Hallvord Reiar Michaelsen Steen hallvors at online.no
Sat Jul 17 10:06:15 PDT 2004

On 12 Jul 2004 at 17:27, Ian Hickson wrote:

Spec text: 

> > > The ERROR_TYPE_MISMATCH code is used to indicate that at least one of
> > > the selected files does not have a MIME type conforming to one of the
> > > MIME types listed as acceptable. UAs may allow the user to override
> > > the MIME type to be one of the allowable types if the file is
> > > originally incorrectly labeled (but should not allow users to override
> > > the type merely to let submission continue, as that would defeat the
> > > point of having a restriction in the first place).

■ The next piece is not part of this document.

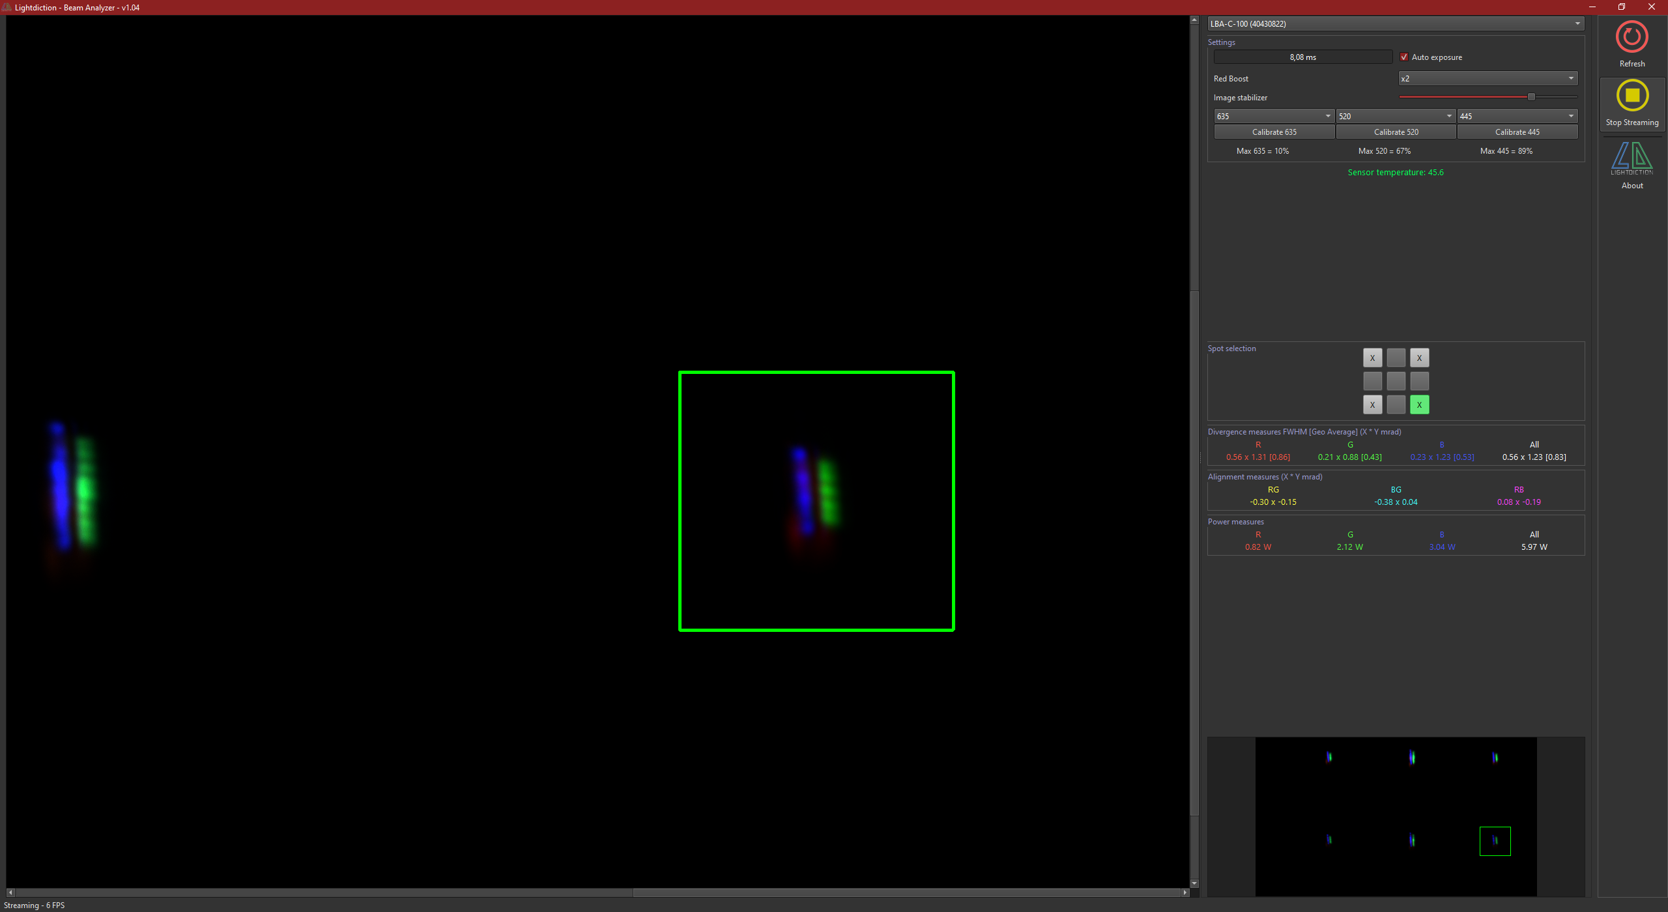The height and width of the screenshot is (912, 1668).
Task: Click the exposure time field 8,08 ms
Action: click(x=1302, y=57)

(Snipped my suggestion - I'll just discuss the points I didn't 
understand in the first place..)

> I don't really understand the difference. Why is your text better?

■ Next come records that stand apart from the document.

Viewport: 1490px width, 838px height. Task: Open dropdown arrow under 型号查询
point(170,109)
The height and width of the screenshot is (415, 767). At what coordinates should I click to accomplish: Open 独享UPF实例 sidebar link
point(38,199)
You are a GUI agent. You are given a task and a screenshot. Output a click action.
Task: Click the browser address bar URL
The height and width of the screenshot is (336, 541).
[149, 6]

I have a problem with the note in brackets. Don't you think it puts 
unusual mind-reading requirements on the UA to know why the user 
changes the MIME type the uploaded file should be labelled with? 

Another issue is that less technical users have no idea what a MIME 
type is or how to choose one. For experienced users I guess perhaps a 
UI like this could be an option (with a few more details about the 
file and the expected types):

The type of a selected file not matching the "accept" types will 
probably be a problem in two situations (speaking from a file-
extensions-map-to-mime-type viewpoint as I'm not entirely sure how 
this happens on a Mac.):
1) User has chosen a wrong file type (say, someone has pasted an 
image into Word and tries to upload it when a JPEG is expected. Doing 
this makes perfect sense to any newbie.)
2) User has files with original extensions that the UA can not map to 
an expected MIME type.

The UA may want to handle a situation where a *known* but unwanted 
file type is being uploaded differently from a situation where an 
unknown file extension is uploaded. The former may be more likely to 
happen to newbies and the latter to power users who probably are 
familiar with MIME types anyway.. Are these assumptions valid? (And 
how do Mac-UAs choose MIME types anyway?...)

Anyway, I basically suggest removing or clarifying the note in 

> Well, the field _is_ invalid, until the user corrects the MIME type, then
> it is valid. The UA must never submit the file with the wrong MIME type.

"wrong" as in "not matching the file extension" or "not matching the 
accept attribute"? If the former and if the MIME type is customized 
by the user it may quite likely be wrong and not describe the actual 
file? :-þ

Sorry to be an irregular correspondent Ian.